OSU Prof Disappears, May Have Sold Defense Secrets to Chinese

ABC 6/screenshot
ABC 6/screenshot

The FBI is investigating an Ohio State University professor who disappeared and may have given defense secrets to the Chinese government.

Rongxing Li, 56, who taught at the university for 18 years, was internationally famous for his mapping skills, which enabled him to help guide NASA rovers on Mars in 2003 and 2009. Also known as Ron Li, the professor grew up in China. Last year, he quit his job at OSU and vanished.

Li obtained access to Department of Defense technical information by offering a $36.9 million proposal to NASA for imaging work for a 2020 Mars mission. Li said in his 2014 proposal that he knew no Chinese scientists. However, OSU researchers became alarmed because Li had taken a 2012 sabbatical at Tongji University in Shanghai.

Investigators found Li was lying; he had all sorts of contact with Tongji, even his listing as a professor and as the director of a center for spatial information. Worse yet, they discovered he had worked with Chinese government programs to develop advanced technologies.

On Feb. 15, 2014, Li told OSU and NASA he wanted out of the Mars 2020 project, adding he was in China looking after his parents who were ostensibly ill. Days later, his resignation was emailed to the university.

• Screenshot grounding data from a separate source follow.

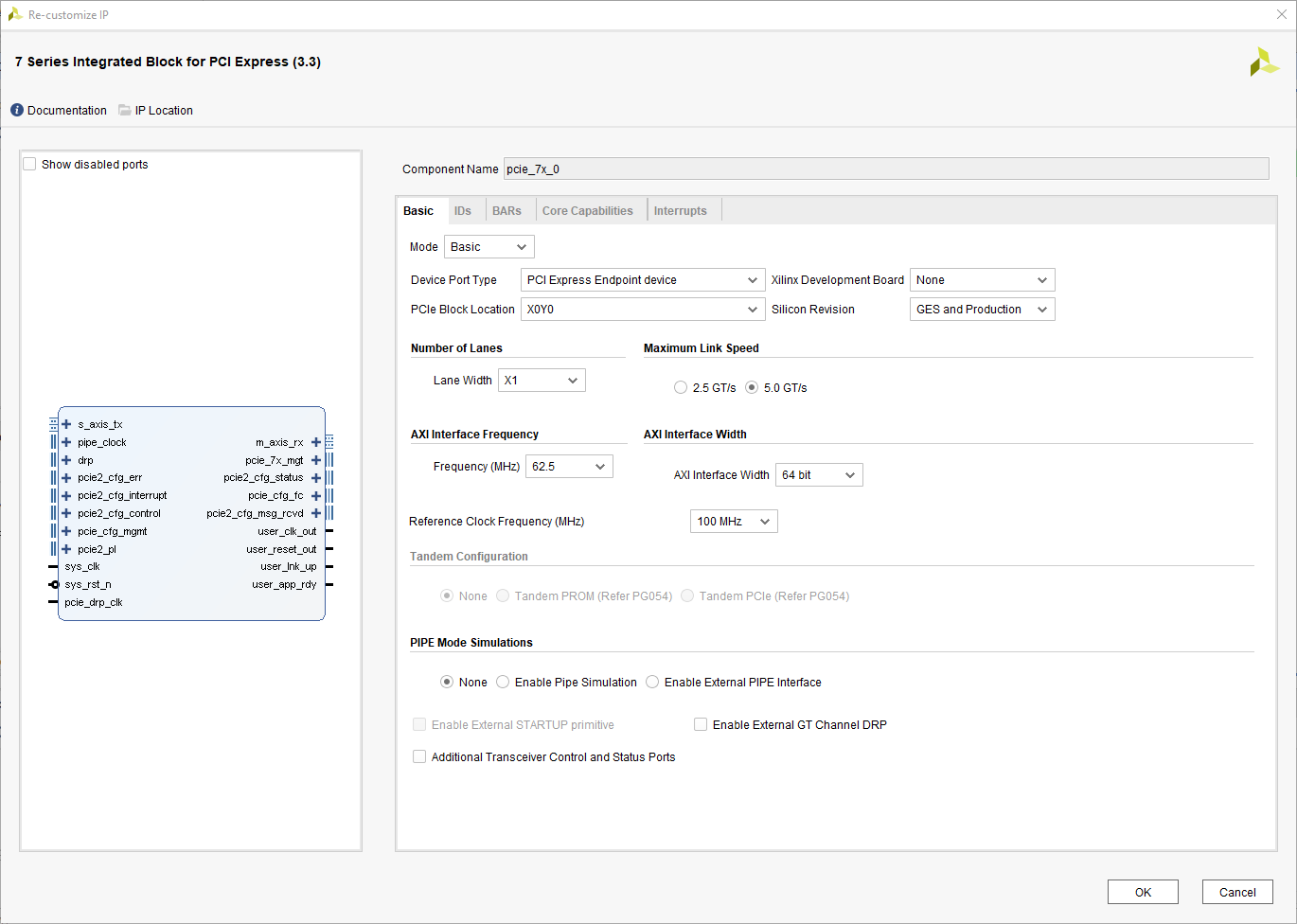Screen dimensions: 1297x924
Task: Click the IP Location folder icon
Action: pos(125,110)
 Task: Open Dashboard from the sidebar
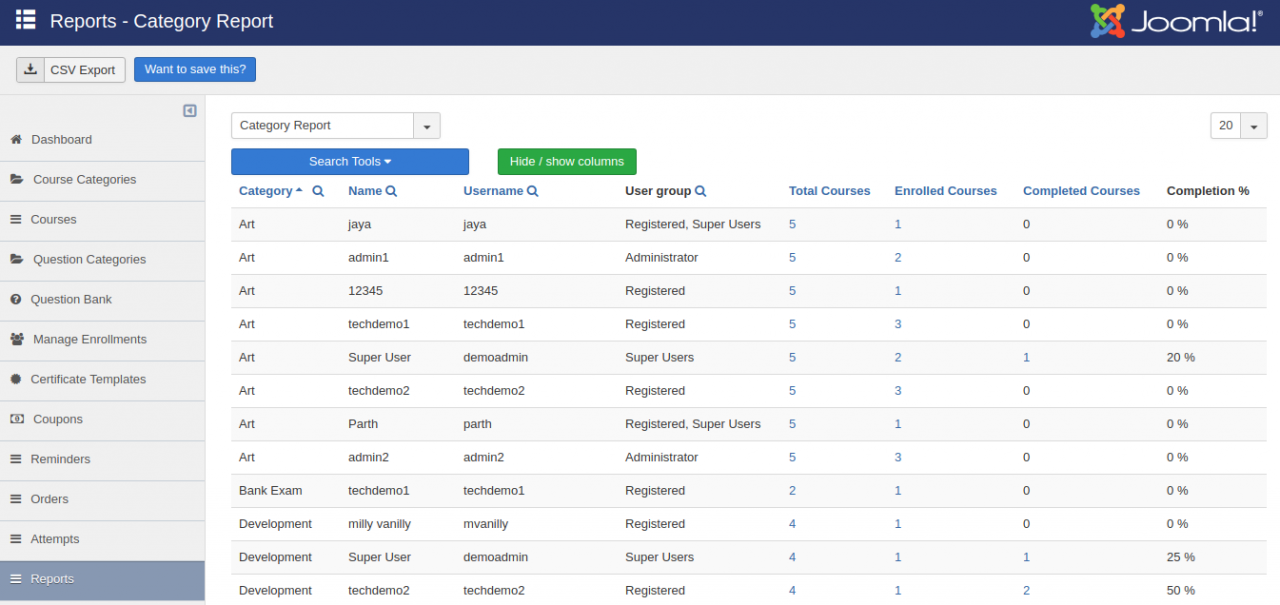point(61,140)
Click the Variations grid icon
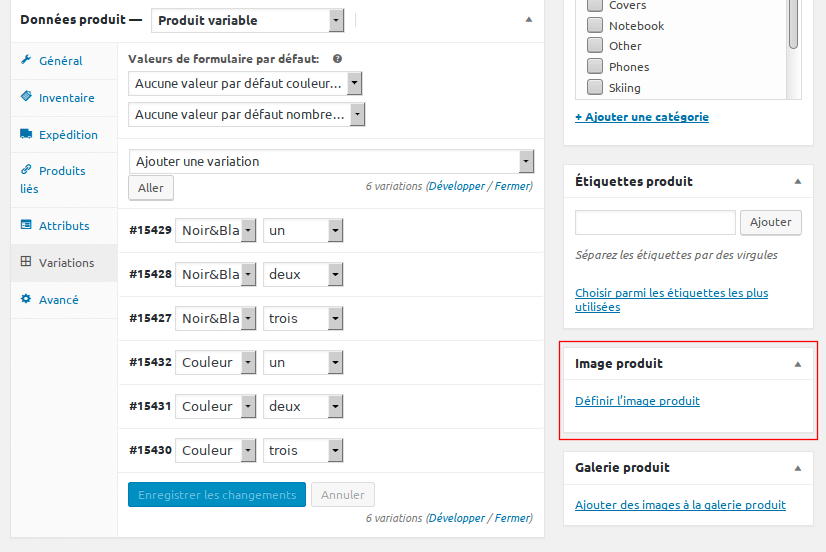826x552 pixels. tap(26, 262)
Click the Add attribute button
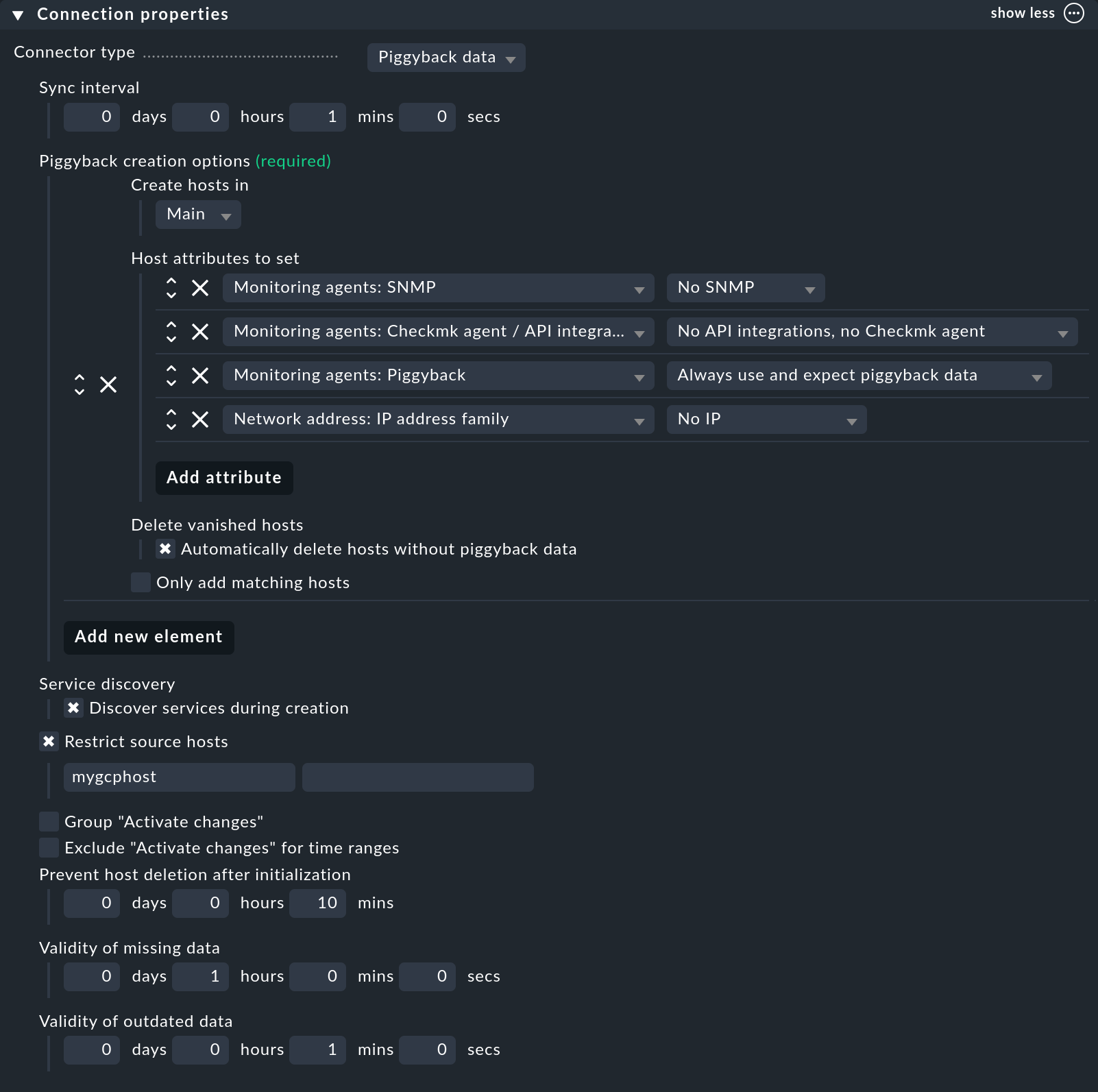 tap(223, 478)
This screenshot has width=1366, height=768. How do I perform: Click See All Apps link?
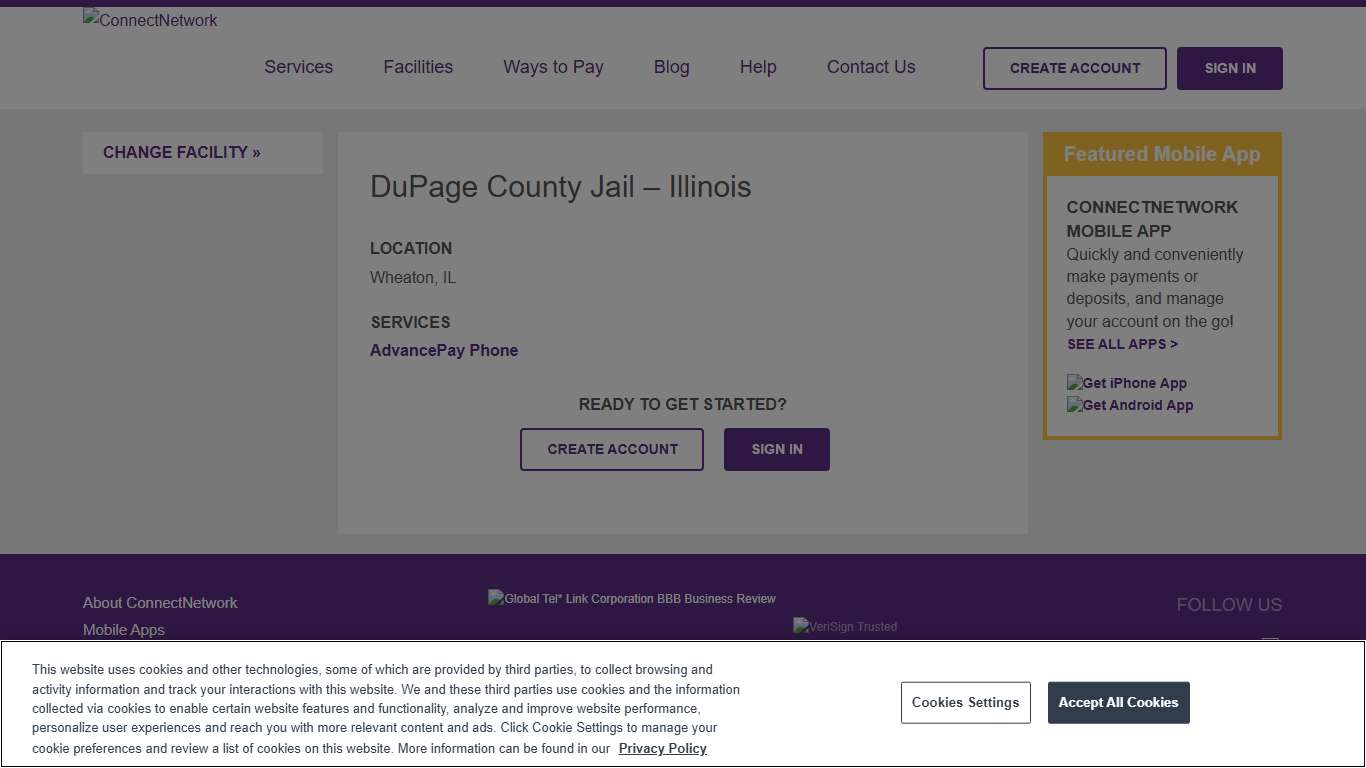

OSU notified the FBI, noting the “unusual circumstances of Li’s departure and the restricted and sensitive nature of some of his research.” The university asserted Li had access to International Traffic in Arms Regulations information with NASA and with Raytheon, an American defense contractor.

On March 1, 2014, the FBI then cooperated with Homeland Security, which searched Li’s wife, Jue Tian, 56, in the San Francisco airport; she was headed for China. On thumb drives belonging to Tian, they found restricted defense information.

In 2014, Li was named a 2014 ASPRS Fellow Award winner. That award is given to active society members who have “performed exceptional service in advancing the science and use of the mapping sciences.”